Task prompt >> Please write out exactly the lines of the data below from the line holding "This screenshot has width=841, height=613." through the line holding "Given: Collapse the social sentiment box", and leave out the rest.

————

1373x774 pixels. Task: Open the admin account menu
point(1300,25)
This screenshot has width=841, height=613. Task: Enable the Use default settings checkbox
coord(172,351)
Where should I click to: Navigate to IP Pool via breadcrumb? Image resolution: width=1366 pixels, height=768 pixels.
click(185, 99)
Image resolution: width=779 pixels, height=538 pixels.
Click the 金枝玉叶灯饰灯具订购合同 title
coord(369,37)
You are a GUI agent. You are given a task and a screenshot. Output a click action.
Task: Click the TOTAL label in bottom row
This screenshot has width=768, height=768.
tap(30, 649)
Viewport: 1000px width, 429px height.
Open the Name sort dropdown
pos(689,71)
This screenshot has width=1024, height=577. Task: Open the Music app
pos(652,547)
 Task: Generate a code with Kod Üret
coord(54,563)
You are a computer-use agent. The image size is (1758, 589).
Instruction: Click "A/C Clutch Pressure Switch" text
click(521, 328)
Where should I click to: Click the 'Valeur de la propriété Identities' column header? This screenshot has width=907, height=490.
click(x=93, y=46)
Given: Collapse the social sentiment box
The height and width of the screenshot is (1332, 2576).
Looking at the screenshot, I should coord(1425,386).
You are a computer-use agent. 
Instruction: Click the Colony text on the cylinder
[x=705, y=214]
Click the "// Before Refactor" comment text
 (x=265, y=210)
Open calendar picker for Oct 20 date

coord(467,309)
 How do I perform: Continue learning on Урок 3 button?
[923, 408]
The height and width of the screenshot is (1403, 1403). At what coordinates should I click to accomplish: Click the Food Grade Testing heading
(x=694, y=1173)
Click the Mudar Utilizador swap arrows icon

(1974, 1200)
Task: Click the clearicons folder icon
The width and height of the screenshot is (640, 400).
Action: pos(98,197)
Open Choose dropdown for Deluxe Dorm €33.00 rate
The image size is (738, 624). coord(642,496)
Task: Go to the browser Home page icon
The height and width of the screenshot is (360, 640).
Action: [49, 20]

————

Exercise output >>
This screenshot has width=841, height=613. Task: Enable the Use default settings checkbox
coord(172,351)
Where should I click to: Navigate to IP Pool via breadcrumb? Image resolution: width=1366 pixels, height=768 pixels.
click(185, 99)
Image resolution: width=779 pixels, height=538 pixels.
Click the 金枝玉叶灯饰灯具订购合同 title
coord(369,37)
You are a GUI agent. You are given a task and a screenshot. Output a click action.
Task: Click the TOTAL label in bottom row
This screenshot has width=768, height=768.
tap(30, 649)
Viewport: 1000px width, 429px height.
Open the Name sort dropdown
pos(689,71)
This screenshot has width=1024, height=577. Task: Open the Music app
pos(652,547)
 Task: Generate a code with Kod Üret
coord(54,563)
You are a computer-use agent. The image size is (1758, 589).
Instruction: Click "A/C Clutch Pressure Switch" text
click(521, 328)
Where should I click to: Click the 'Valeur de la propriété Identities' column header? This screenshot has width=907, height=490.
click(x=93, y=46)
Given: Collapse the social sentiment box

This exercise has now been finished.